The overall decline of Barack Obama’s poll numbers has happened more quickly with certain demographic groups. The president stopped being popular among whites a very long time ago. He had plenty of ballast from Hispanic voters. But 2013 is ending without an immigration bill getting a vote in the House. One result of that is best seen here, in a triumphant tweet from a Republican strategist once tasked with the RNC’s Hispanic outreach.

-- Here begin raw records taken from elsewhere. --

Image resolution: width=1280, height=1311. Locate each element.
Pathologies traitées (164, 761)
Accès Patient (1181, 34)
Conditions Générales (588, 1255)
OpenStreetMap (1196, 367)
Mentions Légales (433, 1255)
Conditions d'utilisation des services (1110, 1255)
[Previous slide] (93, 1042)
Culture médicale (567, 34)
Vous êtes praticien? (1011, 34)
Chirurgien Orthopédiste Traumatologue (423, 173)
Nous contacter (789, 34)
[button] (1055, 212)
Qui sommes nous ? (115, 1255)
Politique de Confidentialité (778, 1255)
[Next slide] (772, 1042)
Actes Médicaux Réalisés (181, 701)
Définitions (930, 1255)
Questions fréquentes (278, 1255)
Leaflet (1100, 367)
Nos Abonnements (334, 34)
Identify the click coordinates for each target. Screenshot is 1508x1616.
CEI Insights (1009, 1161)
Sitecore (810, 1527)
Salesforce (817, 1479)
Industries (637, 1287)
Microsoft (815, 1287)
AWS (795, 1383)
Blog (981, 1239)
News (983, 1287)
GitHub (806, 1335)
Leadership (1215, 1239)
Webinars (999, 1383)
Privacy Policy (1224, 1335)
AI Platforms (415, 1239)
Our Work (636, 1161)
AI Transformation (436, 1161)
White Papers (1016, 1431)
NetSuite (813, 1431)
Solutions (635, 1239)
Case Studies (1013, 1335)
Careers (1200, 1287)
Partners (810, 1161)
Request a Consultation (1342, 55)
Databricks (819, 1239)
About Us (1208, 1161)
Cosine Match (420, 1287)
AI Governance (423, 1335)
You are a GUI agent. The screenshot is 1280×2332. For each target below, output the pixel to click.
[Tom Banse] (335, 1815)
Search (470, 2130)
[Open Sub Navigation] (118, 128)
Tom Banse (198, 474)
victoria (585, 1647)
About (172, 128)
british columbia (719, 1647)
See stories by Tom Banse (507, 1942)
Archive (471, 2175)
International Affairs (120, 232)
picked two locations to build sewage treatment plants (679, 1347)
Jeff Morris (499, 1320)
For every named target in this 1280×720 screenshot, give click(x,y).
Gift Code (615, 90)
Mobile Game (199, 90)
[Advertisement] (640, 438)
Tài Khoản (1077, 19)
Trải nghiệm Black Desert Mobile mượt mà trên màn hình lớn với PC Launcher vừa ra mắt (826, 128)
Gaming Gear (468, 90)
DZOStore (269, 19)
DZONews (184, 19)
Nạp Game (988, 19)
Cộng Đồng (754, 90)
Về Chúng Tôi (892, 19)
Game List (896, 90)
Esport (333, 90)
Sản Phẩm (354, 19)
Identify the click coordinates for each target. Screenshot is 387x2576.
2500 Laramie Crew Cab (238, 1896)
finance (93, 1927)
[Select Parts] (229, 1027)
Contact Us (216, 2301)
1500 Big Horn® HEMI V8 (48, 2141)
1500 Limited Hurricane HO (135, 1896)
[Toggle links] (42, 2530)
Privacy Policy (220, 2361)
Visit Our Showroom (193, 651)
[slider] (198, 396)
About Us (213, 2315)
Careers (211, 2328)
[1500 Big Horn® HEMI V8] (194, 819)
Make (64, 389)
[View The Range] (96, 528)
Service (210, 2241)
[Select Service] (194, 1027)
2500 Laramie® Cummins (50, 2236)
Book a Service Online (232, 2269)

RT @latinopolitics: Obama’s Approval Rating Among Latinos Plunges http://t.co/6r0YSlAiMM via @HuffPostPol — Bettina Inclan (@BettinaInclan) December 10, 2013
So should conservatives start the party, celebrate the legislative smothering of the reform bill? No, that’s a horrible idea. Francis Wilkinson explains why:
In his first term, Obama’s administration deported a record 1.5 million undocumented immigrants… Here’s what Republicans actually said in their 2012 party platform: “The current Administration’s approach to immigration has undermined the rule of law at every turn.”
Obama surely concluded a while back that he was not going to get any credit for being tough on deportation.
The Obama-era surge in deportations was generally understood, by progressives, to be a cynical table-setting move. Panic over mass illegal immigration would fall. Congress would become more amenable to immigration reform. The first part of the plan succeeded, and the second, so far, has failed. As soon as the president concludes that he can’t get a bill through the House—and that could come this year, or after some 2014 election losses—does he look at the rest of his executive options?